Saturday 29 April 2017

Studio Brief 3: My Developments - Social Media - Instagram

After we had chosen the final logotype, we were then confident in designing the rest of the content required for the exhibition. We had assigned and delegated between ourselves the different roles, below are my developed designs for the social media. I started with a focus on instagram, and how our identity and design concepts could be applied and presented through the instagram layout.

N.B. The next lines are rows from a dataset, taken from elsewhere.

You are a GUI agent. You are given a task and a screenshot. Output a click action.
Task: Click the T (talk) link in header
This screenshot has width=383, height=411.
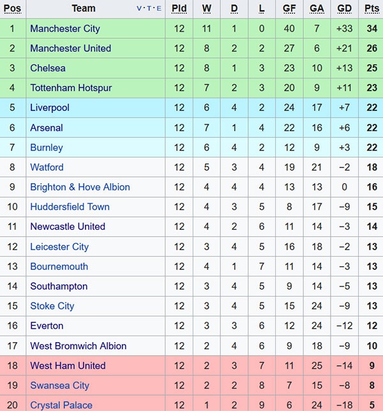149,9
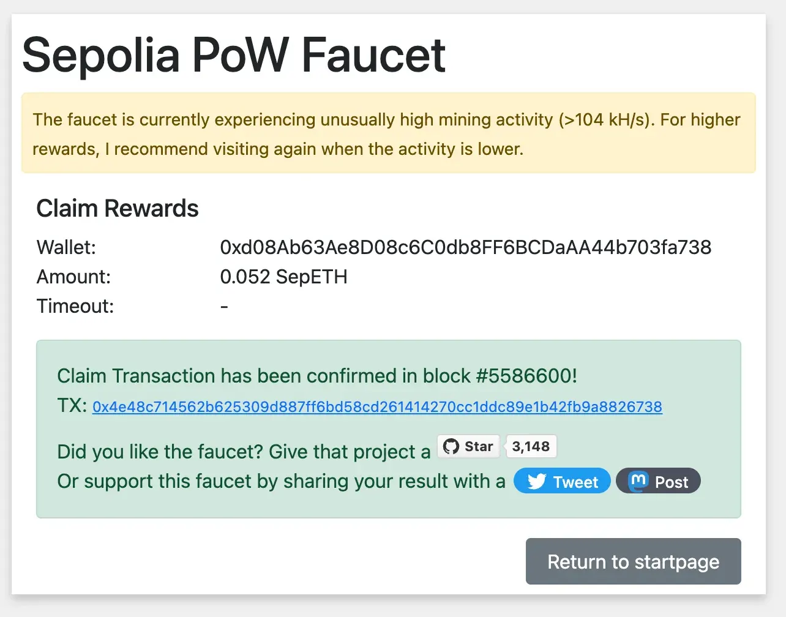Open the transaction hash link
The image size is (786, 617).
tap(377, 407)
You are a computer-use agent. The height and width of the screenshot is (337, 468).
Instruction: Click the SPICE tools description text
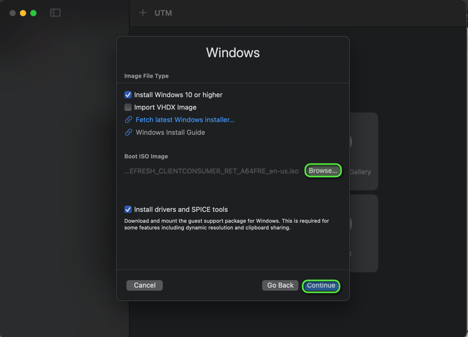226,224
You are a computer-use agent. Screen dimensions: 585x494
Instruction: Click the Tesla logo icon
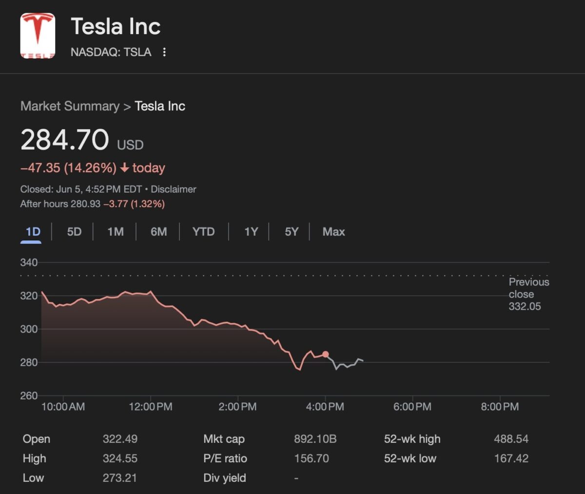pyautogui.click(x=37, y=34)

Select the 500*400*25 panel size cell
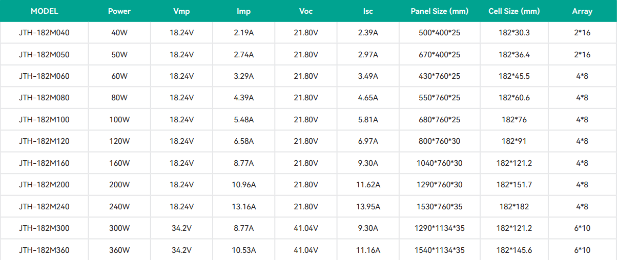[x=439, y=33]
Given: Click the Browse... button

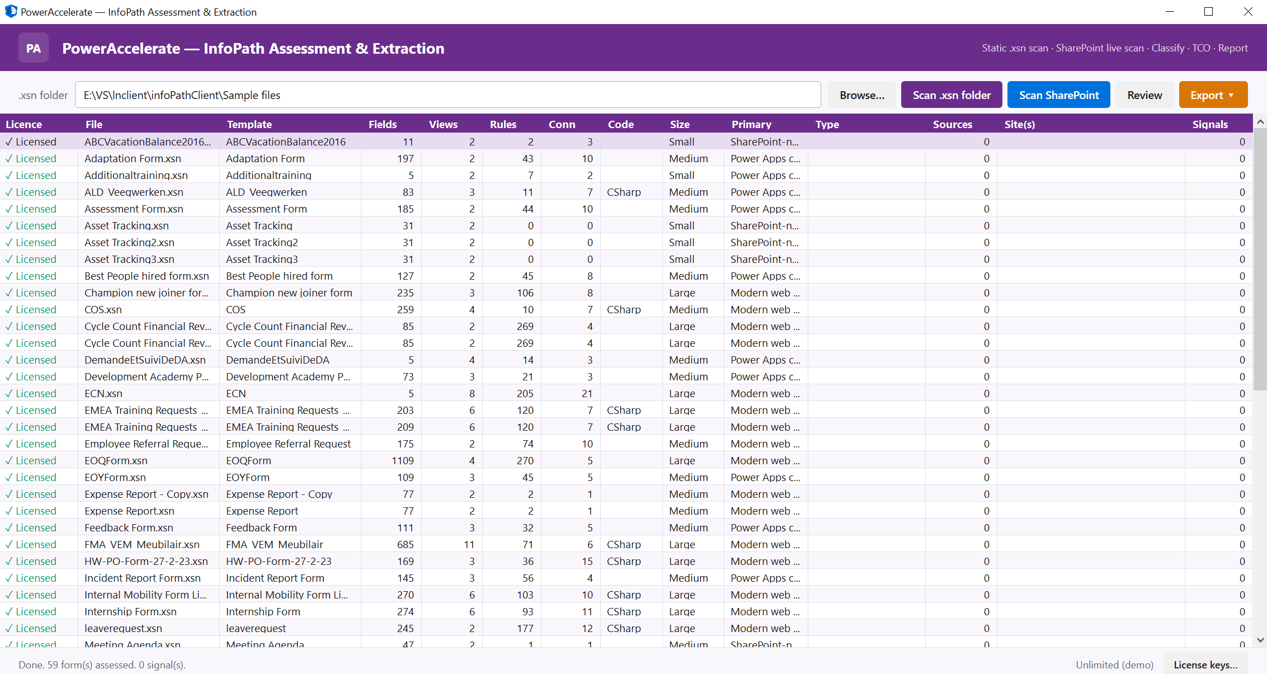Looking at the screenshot, I should (861, 95).
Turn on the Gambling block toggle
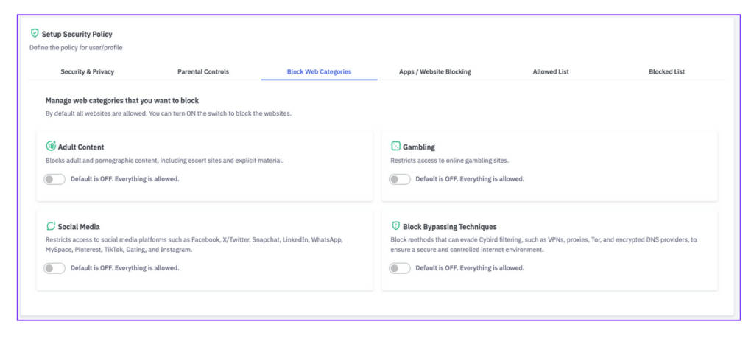Image resolution: width=754 pixels, height=361 pixels. tap(399, 179)
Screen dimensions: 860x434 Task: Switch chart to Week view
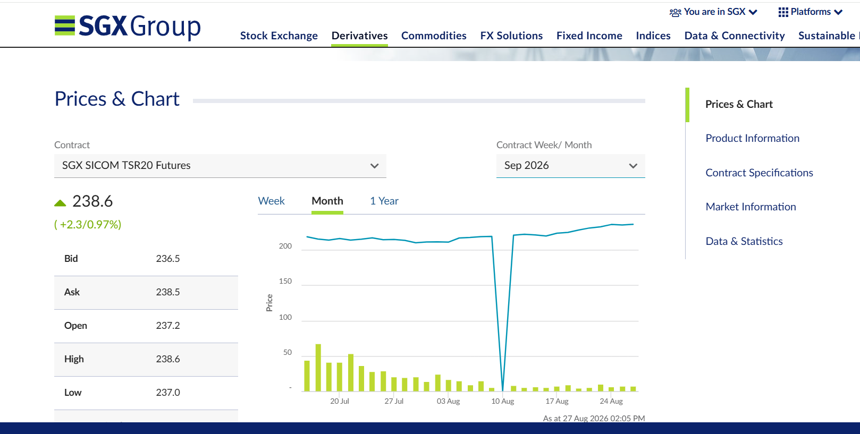pyautogui.click(x=271, y=201)
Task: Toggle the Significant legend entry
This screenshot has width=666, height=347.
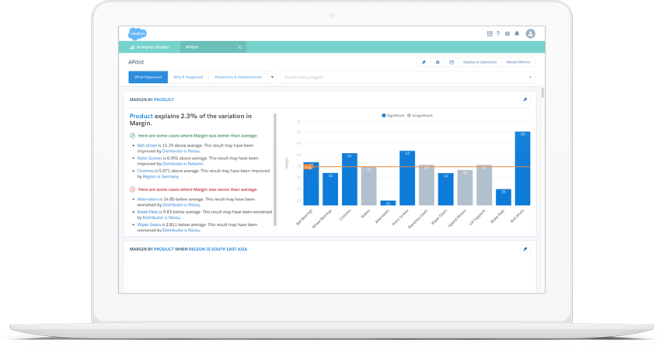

Each separate design as seen above is part of 9 posts to Instagram, as a method of counting down to the exhibition start. This method is to build public interest and excitement. Each of the halftoned images correspond with a number of days to go, and would be placed together within the slideshow feature of Instagram. The first slide would contain imagery of a greyscale halftoned version of just a section of a print that would be in the exhibition, this is done to not give too much away and to create a sense of curiosity and intrigue for the audience. Each first slide would also contain a section of the 'Halftone' logo, which would build up each day as the exhibition gets closer, and become complete when there is only one day to go. The second slide would contain the number of how many days are left, placed inside a dot/circle with the print from the first slide used as the background. This was done so that there is a sense of cohesiveness between the first and second slide of the slideshow. The use of a circle to place the numbers in also corresponds with our identity and the use of dots throughout the project.

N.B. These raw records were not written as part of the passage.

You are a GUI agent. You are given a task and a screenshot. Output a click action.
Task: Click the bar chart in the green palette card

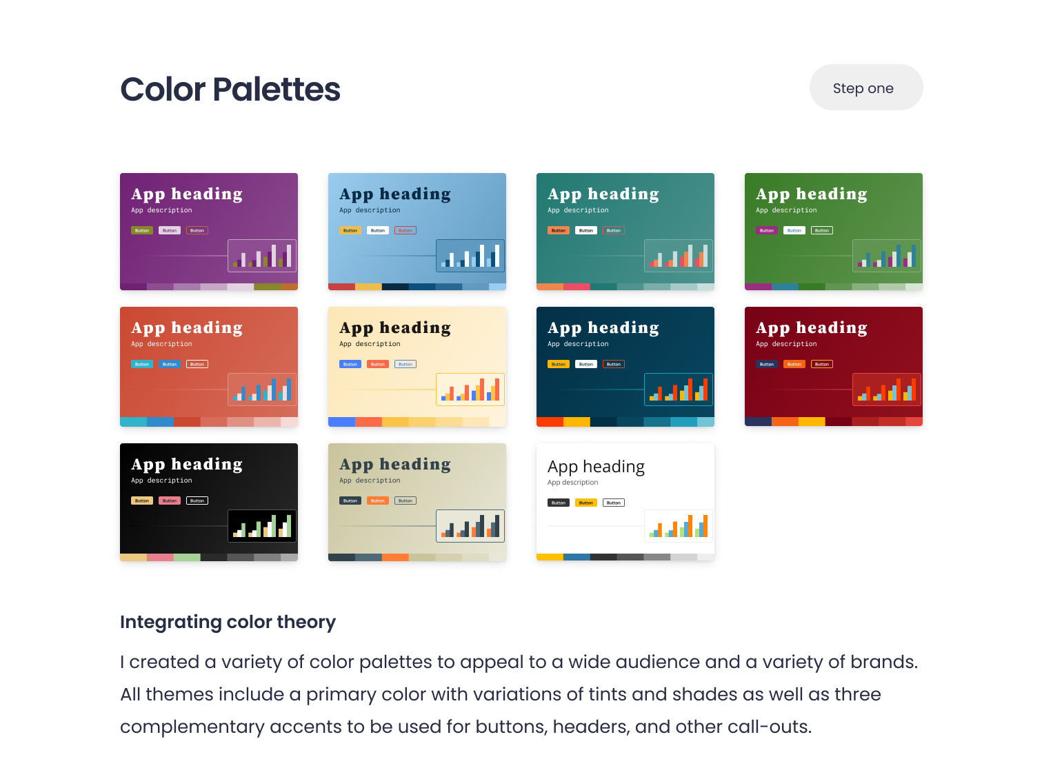coord(887,256)
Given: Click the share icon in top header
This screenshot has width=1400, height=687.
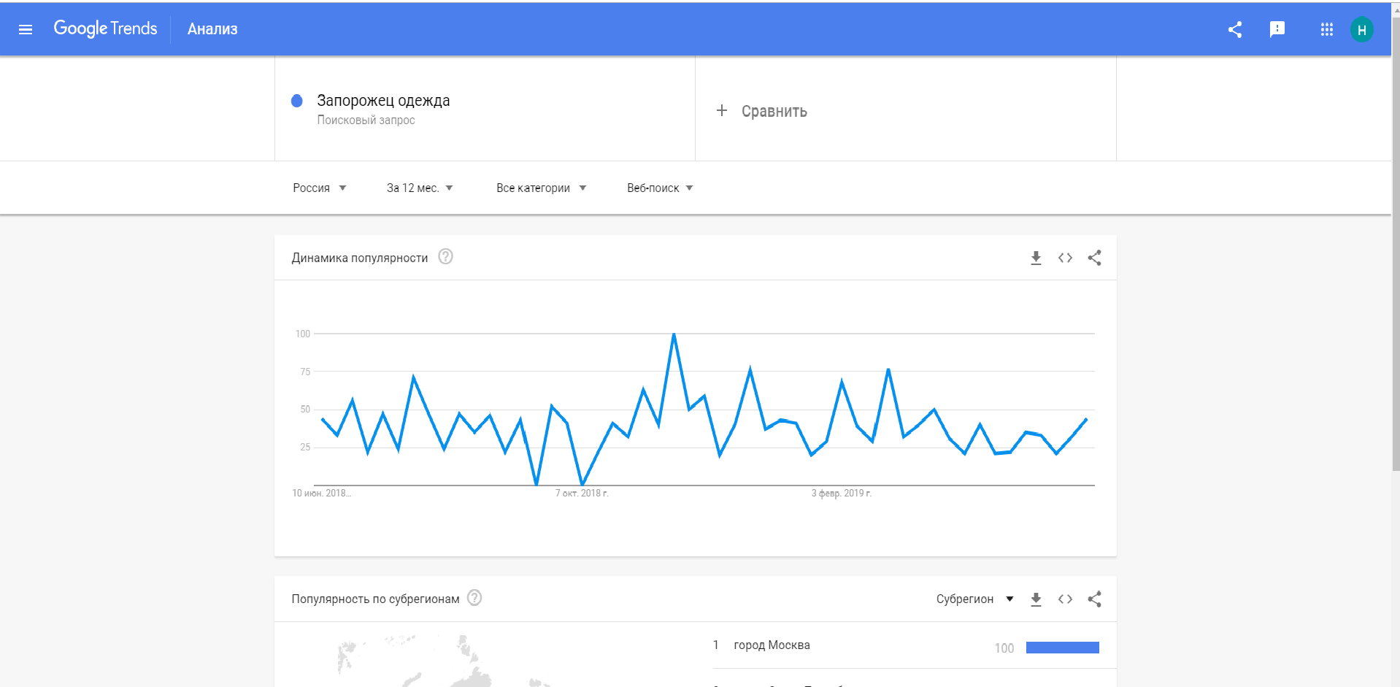Looking at the screenshot, I should [x=1235, y=29].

Another element that would be used on Instagram is a public interaction post. The idea was to ask the public to send photos of where their important or significant place that they would like to celebrate is, we would then take that image and apply our signature 'halftone' effect to it, and post it onto Instagram and other social media. We would tag the person who submitted the photo and name the place they had chosen, this would make the public feel as if the exhibition is more personal to them and would potentially encourage them more to attend. Also, as the people share and re-post their submitted halftoned image it would create social traction for our exhibition branding and would therefore reach a greater audience. For this reason, our exhibition logo would also be added to each halftoned submission, to act as a form of a watermark of who manipulated the imaged and where the artwork came from. These posts would not be greyscale, however, so that social media wouldn't be so monotone, as well as allow the public and the people who submitted the photo to be able to recognise the place easier, as just the half toning process alone makes the imagery far more vague.